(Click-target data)
╭──

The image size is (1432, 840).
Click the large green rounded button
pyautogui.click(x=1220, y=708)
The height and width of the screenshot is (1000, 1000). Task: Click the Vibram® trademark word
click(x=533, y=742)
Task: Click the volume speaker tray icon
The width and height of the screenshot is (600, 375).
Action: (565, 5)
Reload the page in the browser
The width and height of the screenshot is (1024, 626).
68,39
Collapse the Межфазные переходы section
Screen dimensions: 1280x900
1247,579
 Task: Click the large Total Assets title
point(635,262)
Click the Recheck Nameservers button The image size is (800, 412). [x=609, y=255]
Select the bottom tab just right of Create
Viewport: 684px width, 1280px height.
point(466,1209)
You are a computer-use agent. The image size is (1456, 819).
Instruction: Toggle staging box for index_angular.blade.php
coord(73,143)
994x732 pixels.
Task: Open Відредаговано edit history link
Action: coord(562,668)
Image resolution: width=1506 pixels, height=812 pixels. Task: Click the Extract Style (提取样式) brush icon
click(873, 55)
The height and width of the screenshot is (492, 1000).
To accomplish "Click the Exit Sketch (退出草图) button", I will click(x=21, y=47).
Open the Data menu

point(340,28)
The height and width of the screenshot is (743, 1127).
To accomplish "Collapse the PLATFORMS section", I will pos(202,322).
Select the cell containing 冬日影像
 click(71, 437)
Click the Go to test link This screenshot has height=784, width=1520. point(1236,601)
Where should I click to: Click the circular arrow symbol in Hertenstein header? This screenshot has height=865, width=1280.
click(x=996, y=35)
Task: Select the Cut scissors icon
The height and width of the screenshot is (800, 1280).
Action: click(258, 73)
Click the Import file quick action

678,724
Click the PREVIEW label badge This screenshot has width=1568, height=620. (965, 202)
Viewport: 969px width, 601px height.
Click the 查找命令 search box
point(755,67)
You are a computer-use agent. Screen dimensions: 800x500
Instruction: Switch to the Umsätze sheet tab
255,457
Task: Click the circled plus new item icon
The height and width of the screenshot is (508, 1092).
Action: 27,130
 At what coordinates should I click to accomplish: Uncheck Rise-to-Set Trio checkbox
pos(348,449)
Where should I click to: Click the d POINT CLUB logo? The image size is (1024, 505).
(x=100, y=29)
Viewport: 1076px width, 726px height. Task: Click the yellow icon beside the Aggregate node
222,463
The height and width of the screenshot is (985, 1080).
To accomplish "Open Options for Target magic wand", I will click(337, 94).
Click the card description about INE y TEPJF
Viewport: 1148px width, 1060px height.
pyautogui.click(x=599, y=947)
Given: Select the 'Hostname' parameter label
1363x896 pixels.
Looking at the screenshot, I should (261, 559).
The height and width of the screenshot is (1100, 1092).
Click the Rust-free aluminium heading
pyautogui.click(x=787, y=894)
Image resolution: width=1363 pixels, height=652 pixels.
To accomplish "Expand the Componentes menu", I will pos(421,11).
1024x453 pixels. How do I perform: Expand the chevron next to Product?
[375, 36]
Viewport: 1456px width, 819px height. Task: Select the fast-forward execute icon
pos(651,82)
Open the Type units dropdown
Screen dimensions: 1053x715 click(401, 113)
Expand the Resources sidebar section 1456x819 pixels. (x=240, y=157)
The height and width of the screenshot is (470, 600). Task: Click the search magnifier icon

╰──

**Exercise requirements**:
Reproduce all the items, substituting "Screenshot height and width:" for every occurrence of "The height and width of the screenshot is" and leaving everything else unchanged.

**Task solution**:
The image size is (1432, 840).
Click the large green rounded button
pyautogui.click(x=1220, y=708)
Screenshot height and width: (1000, 1000). Task: Click the Vibram® trademark word
click(x=533, y=742)
Task: Click the volume speaker tray icon
The width and height of the screenshot is (600, 375).
Action: (565, 5)
Reload the page in the browser
The width and height of the screenshot is (1024, 626).
68,39
Collapse the Межфазные переходы section
Screen dimensions: 1280x900
1247,579
 Task: Click the large Total Assets title
point(635,262)
Click the Recheck Nameservers button The image size is (800, 412). [x=609, y=255]
Select the bottom tab just right of Create
Viewport: 684px width, 1280px height.
point(466,1209)
You are a computer-use agent. The image size is (1456, 819).
Instruction: Toggle staging box for index_angular.blade.php
coord(73,143)
994x732 pixels.
Task: Open Відредаговано edit history link
Action: coord(562,668)
Image resolution: width=1506 pixels, height=812 pixels. Task: Click the Extract Style (提取样式) brush icon
click(873, 55)
Screenshot height and width: (492, 1000).
To accomplish "Click the Exit Sketch (退出草图) button", I will click(x=21, y=47).
Open the Data menu

point(340,28)
Screenshot height and width: (743, 1127).
To accomplish "Collapse the PLATFORMS section", I will pos(202,322).
Select the cell containing 冬日影像
 click(71, 437)
Click the Go to test link This screenshot has height=784, width=1520. point(1236,601)
Where should I click to: Click the circular arrow symbol in Hertenstein header? This screenshot has height=865, width=1280.
click(x=996, y=35)
Task: Select the Cut scissors icon
Screenshot height and width: (800, 1280).
Action: click(258, 73)
Click the Import file quick action

678,724
Click the PREVIEW label badge This screenshot has width=1568, height=620. (965, 202)
Viewport: 969px width, 601px height.
Click the 查找命令 search box
point(755,67)
You are a computer-use agent. Screen dimensions: 800x500
Instruction: Switch to the Umsätze sheet tab
255,457
Task: Click the circled plus new item icon
Screenshot height and width: (508, 1092).
Action: 27,130
 At what coordinates should I click to accomplish: Uncheck Rise-to-Set Trio checkbox
pos(348,449)
Where should I click to: Click the d POINT CLUB logo? The image size is (1024, 505).
(x=100, y=29)
Viewport: 1076px width, 726px height. Task: Click the yellow icon beside the Aggregate node
222,463
Screenshot height and width: (985, 1080).
To accomplish "Open Options for Target magic wand", I will click(337, 94).
Click the card description about INE y TEPJF
Viewport: 1148px width, 1060px height.
pyautogui.click(x=599, y=947)
Given: Select the 'Hostname' parameter label
1363x896 pixels.
Looking at the screenshot, I should (261, 559).
Screenshot height and width: (1100, 1092).
Click the Rust-free aluminium heading
pyautogui.click(x=787, y=894)
Image resolution: width=1363 pixels, height=652 pixels.
To accomplish "Expand the Componentes menu", I will pos(421,11).
1024x453 pixels. How do I perform: Expand the chevron next to Product?
[375, 36]
Viewport: 1456px width, 819px height. Task: Select the fast-forward execute icon
pos(651,82)
Open the Type units dropdown
Screen dimensions: 1053x715 click(401, 113)
Expand the Resources sidebar section 1456x819 pixels. (x=240, y=157)
Screenshot height and width: (470, 600). Task: Click the search magnifier icon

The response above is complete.